Classical rabbinical sources all report that Micah was among The Exodus, but some rabbinical sources state that it was believed that Micah took the idol with him from Egypt, while others argue that he only took the silver from which the idol was made. There is also a tradition that it was Micah who caused the golden calf to be made; in this tradition, Moses retrieved Joseph's coffin from the Nile by throwing a splinter with the words come up ox (comparing Joseph to an ox) into the river in the wilderness, and Micah retrieved the splinter after this, and threw it into the fire which Aaron had cast the gold into, causing a golden calf to come out.

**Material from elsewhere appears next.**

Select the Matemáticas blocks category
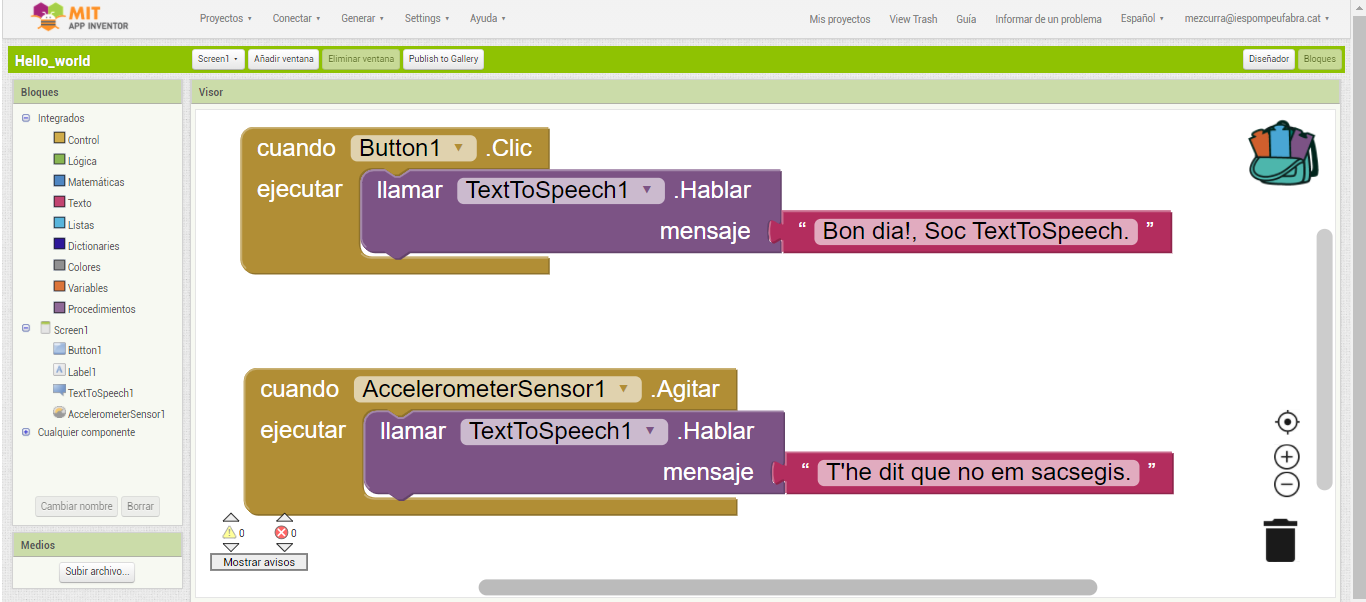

Despite his clear idolatry, Micah was not treated as a completely negative figure, and was highly praised for his hospitality; in one rabbinical narrative, God prevents angels from casting down Micah's idol simply because of Micah's kindness. Sanhedrin 101b identified Micah with two other men:

"A Tanna taught: Nebat, Micah, and Sheba the son of Bichri are one and the same." The three interpreted signs and portents to mean that they would reign. "Three beheld but did not see."

Louis Ginzberg's classic The Legends of the Jews further mentions that Micah's mother was none other than Delilah, and that the Philistines bribed her with the 1,100 shekels for Samson's secret.